AIM OF THE TASK: A word-for-word retyping of the listing is the goal.

INPUT DATA:
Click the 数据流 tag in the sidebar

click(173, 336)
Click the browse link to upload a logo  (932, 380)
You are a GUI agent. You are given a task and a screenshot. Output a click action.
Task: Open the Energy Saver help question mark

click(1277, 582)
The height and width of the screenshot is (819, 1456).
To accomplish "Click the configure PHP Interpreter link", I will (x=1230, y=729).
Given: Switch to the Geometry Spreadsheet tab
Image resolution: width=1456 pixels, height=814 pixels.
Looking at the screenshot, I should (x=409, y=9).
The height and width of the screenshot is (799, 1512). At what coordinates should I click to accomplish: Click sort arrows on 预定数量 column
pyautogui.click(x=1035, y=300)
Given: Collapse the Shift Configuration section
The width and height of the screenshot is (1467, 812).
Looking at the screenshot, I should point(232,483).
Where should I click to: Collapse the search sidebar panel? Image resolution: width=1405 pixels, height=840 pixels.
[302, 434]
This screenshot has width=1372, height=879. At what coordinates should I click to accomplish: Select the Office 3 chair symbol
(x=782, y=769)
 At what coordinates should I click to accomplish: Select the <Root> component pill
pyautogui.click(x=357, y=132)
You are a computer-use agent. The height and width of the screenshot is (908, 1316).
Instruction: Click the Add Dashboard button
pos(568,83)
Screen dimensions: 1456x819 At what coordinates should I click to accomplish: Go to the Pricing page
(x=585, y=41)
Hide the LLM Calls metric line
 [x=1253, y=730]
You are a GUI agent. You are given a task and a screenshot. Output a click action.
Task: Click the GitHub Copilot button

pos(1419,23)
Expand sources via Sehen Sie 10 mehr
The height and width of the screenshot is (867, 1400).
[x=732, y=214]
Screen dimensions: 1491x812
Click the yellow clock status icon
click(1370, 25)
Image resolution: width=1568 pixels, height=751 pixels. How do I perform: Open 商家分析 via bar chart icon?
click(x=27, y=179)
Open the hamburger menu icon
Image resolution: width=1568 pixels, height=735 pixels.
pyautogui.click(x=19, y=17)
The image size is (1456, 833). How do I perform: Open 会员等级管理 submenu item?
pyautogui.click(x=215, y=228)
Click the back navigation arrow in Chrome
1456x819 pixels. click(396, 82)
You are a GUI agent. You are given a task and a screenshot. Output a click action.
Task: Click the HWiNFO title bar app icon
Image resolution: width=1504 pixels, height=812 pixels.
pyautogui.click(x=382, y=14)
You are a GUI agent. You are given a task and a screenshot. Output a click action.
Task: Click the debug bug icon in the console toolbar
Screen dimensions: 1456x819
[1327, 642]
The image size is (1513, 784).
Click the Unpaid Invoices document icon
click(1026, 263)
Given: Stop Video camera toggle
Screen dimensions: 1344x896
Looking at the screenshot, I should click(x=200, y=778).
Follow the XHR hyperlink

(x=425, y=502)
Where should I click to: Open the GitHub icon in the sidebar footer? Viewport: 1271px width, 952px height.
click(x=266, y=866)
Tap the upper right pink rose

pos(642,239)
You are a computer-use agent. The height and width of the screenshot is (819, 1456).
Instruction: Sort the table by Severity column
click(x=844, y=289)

FINAL ANSWER:
Click the 数据流 tag in the sidebar

click(173, 336)
Click the browse link to upload a logo  (932, 380)
You are a GUI agent. You are given a task and a screenshot. Output a click action.
Task: Open the Energy Saver help question mark

click(1277, 582)
The height and width of the screenshot is (819, 1456).
To accomplish "Click the configure PHP Interpreter link", I will (x=1230, y=729).
Given: Switch to the Geometry Spreadsheet tab
Image resolution: width=1456 pixels, height=814 pixels.
Looking at the screenshot, I should (x=409, y=9).
The height and width of the screenshot is (799, 1512). At what coordinates should I click to accomplish: Click sort arrows on 预定数量 column
pyautogui.click(x=1035, y=300)
Given: Collapse the Shift Configuration section
The width and height of the screenshot is (1467, 812).
Looking at the screenshot, I should point(232,483).
Where should I click to: Collapse the search sidebar panel? Image resolution: width=1405 pixels, height=840 pixels.
[302, 434]
This screenshot has width=1372, height=879. At what coordinates should I click to accomplish: Select the Office 3 chair symbol
(x=782, y=769)
 At what coordinates should I click to accomplish: Select the <Root> component pill
pyautogui.click(x=357, y=132)
You are a computer-use agent. The height and width of the screenshot is (908, 1316).
Instruction: Click the Add Dashboard button
pos(568,83)
Screen dimensions: 1456x819 At what coordinates should I click to accomplish: Go to the Pricing page
(x=585, y=41)
Hide the LLM Calls metric line
 [x=1253, y=730]
You are a GUI agent. You are given a task and a screenshot. Output a click action.
Task: Click the GitHub Copilot button

pos(1419,23)
Expand sources via Sehen Sie 10 mehr
The height and width of the screenshot is (867, 1400).
[x=732, y=214]
Screen dimensions: 1491x812
Click the yellow clock status icon
click(1370, 25)
Image resolution: width=1568 pixels, height=751 pixels. How do I perform: Open 商家分析 via bar chart icon?
click(x=27, y=179)
Open the hamburger menu icon
Image resolution: width=1568 pixels, height=735 pixels.
pyautogui.click(x=19, y=17)
The image size is (1456, 833). How do I perform: Open 会员等级管理 submenu item?
pyautogui.click(x=215, y=228)
Click the back navigation arrow in Chrome
1456x819 pixels. click(396, 82)
You are a GUI agent. You are given a task and a screenshot. Output a click action.
Task: Click the HWiNFO title bar app icon
Image resolution: width=1504 pixels, height=812 pixels.
pyautogui.click(x=382, y=14)
You are a GUI agent. You are given a task and a screenshot. Output a click action.
Task: Click the debug bug icon in the console toolbar
Screen dimensions: 1456x819
[1327, 642]
The image size is (1513, 784).
Click the Unpaid Invoices document icon
click(1026, 263)
Given: Stop Video camera toggle
Screen dimensions: 1344x896
Looking at the screenshot, I should click(x=200, y=778).
Follow the XHR hyperlink

(x=425, y=502)
Where should I click to: Open the GitHub icon in the sidebar footer? Viewport: 1271px width, 952px height.
click(x=266, y=866)
Tap the upper right pink rose

pos(642,239)
You are a computer-use agent. The height and width of the screenshot is (819, 1456).
Instruction: Sort the table by Severity column
click(x=844, y=289)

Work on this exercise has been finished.